**Description of the task**
The records below are to be returned word for word, with pictures left out.

--- Input data Enclosed Below ---

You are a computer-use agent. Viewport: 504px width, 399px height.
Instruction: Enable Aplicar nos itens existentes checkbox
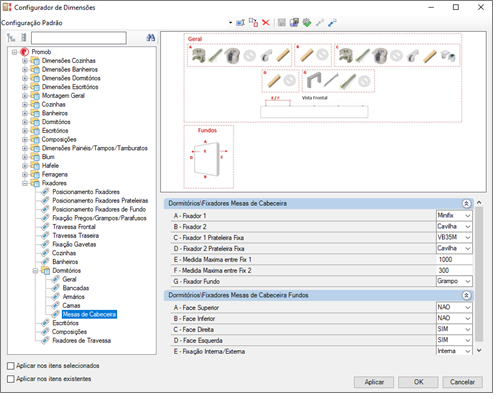coord(11,379)
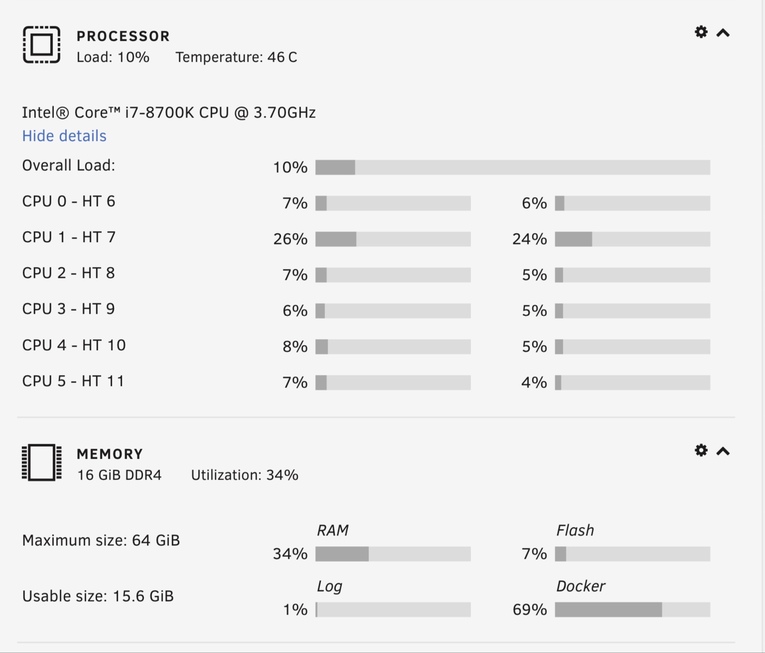This screenshot has width=765, height=653.
Task: Click the MEMORY section title
Action: (x=110, y=454)
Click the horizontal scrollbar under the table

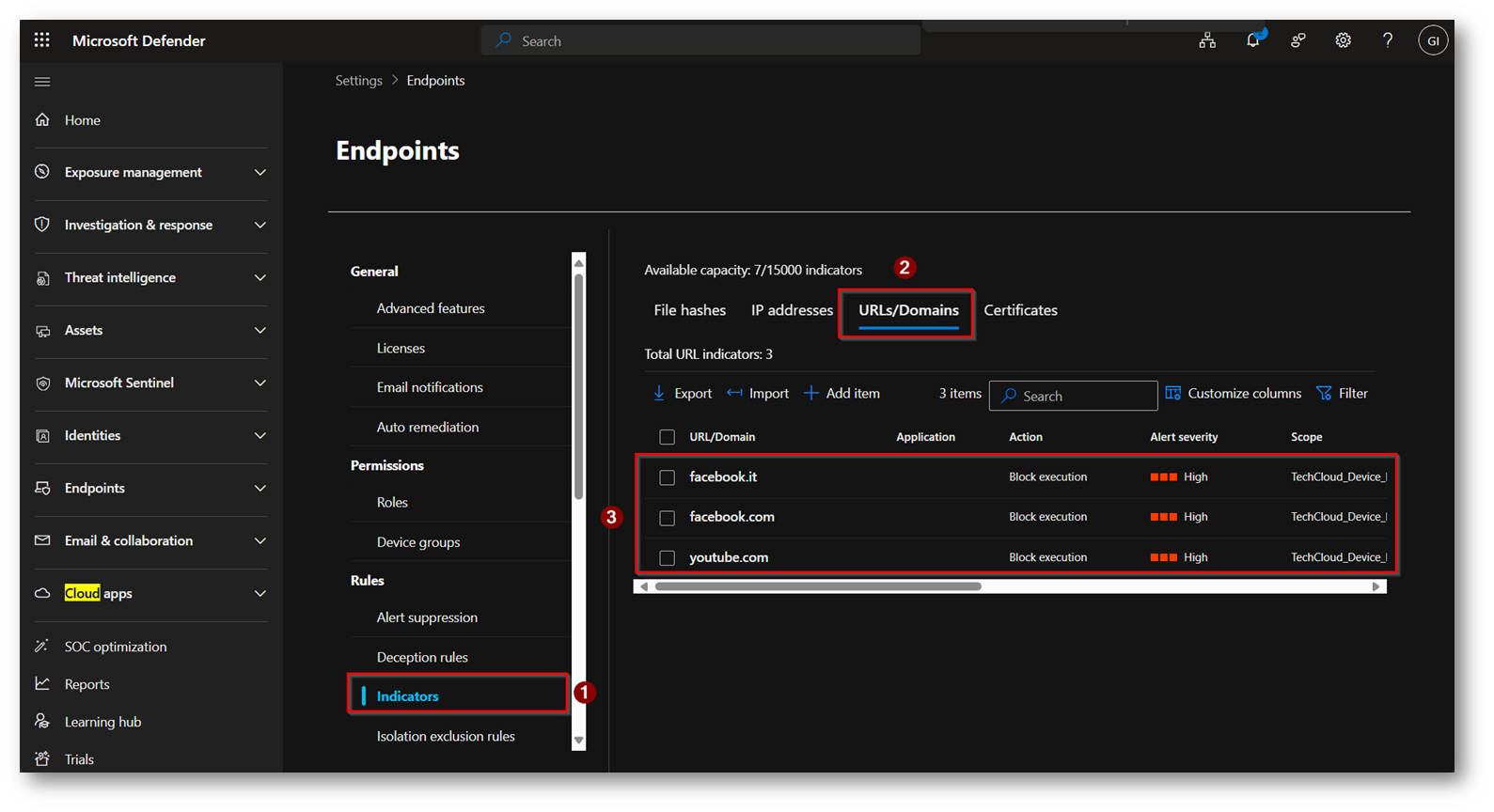tap(818, 586)
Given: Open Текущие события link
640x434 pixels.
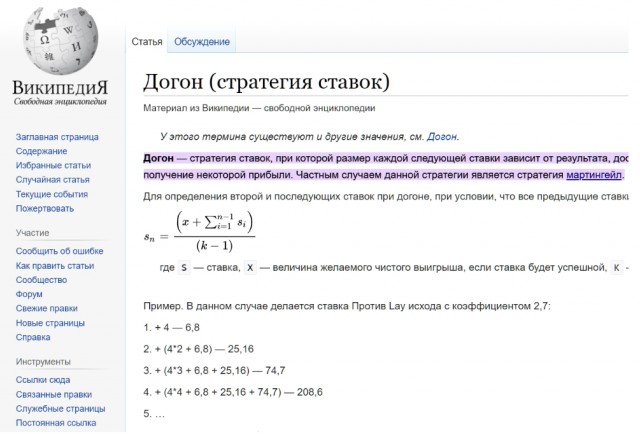Looking at the screenshot, I should click(52, 194).
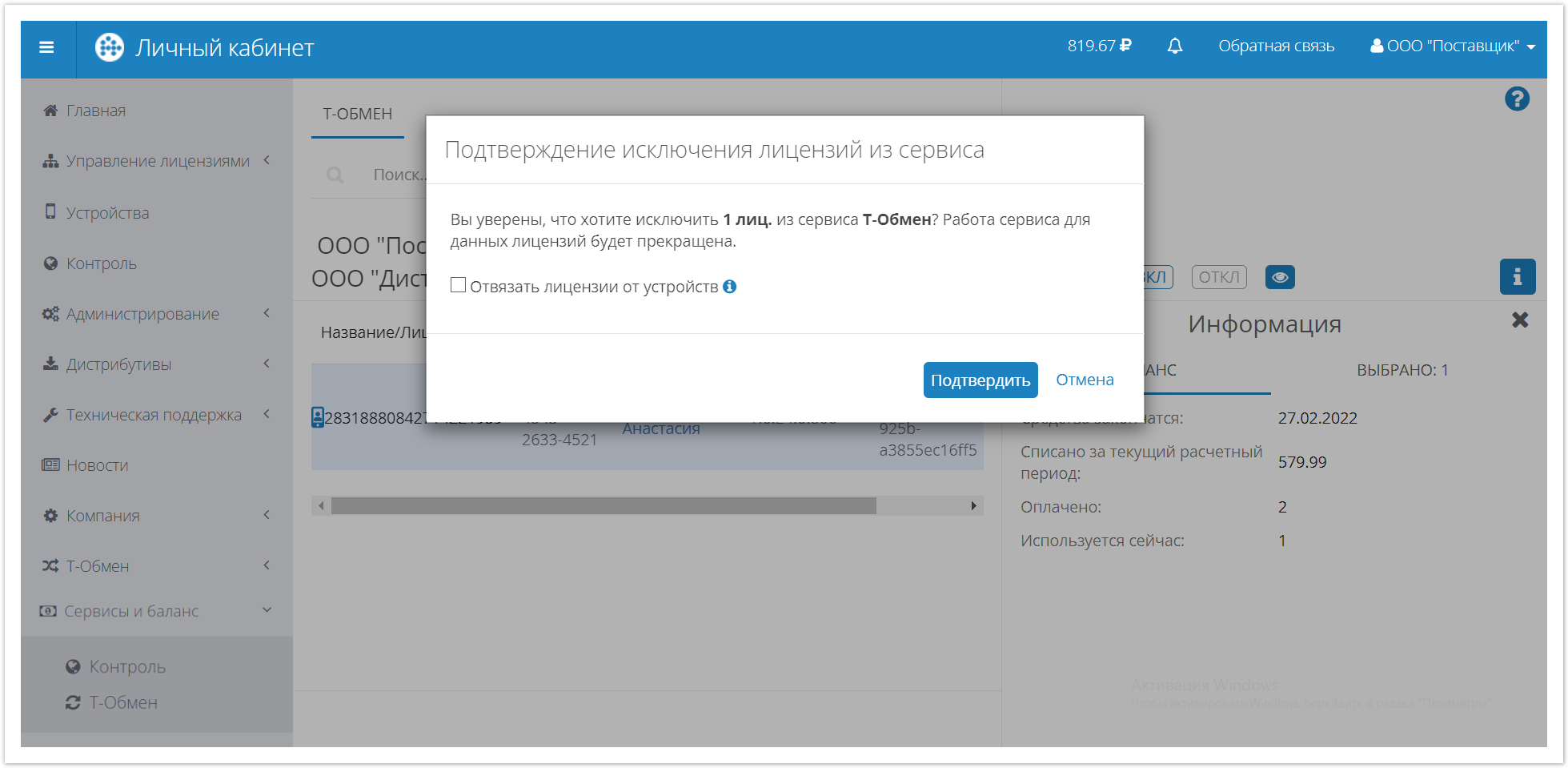Screen dimensions: 1568x768
Task: Click the help question mark icon
Action: [1516, 99]
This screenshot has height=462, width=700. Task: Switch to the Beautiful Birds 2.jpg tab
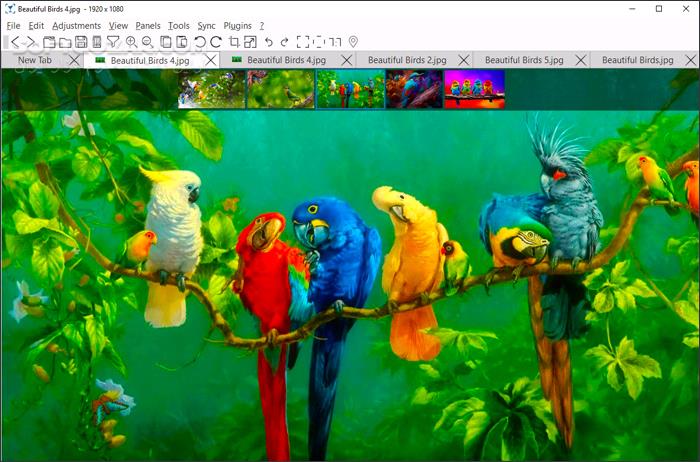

--- End of Enclosed Input data ---

**Result for this exercise**
You are a computer-use agent. Viewport: 504px width, 399px height.
Instruction: Enable Aplicar nos itens existentes checkbox
coord(11,379)
This screenshot has width=765, height=653.
Task: Click the MEMORY section title
Action: (x=110, y=454)
Click the horizontal scrollbar under the table

tap(818, 586)
Given: Open Текущие события link
640x434 pixels.
Looking at the screenshot, I should click(52, 194).
Screen dimensions: 1568x768
Task: Click the help question mark icon
Action: [1516, 99]
This screenshot has height=462, width=700. Task: Switch to the Beautiful Birds 2.jpg tab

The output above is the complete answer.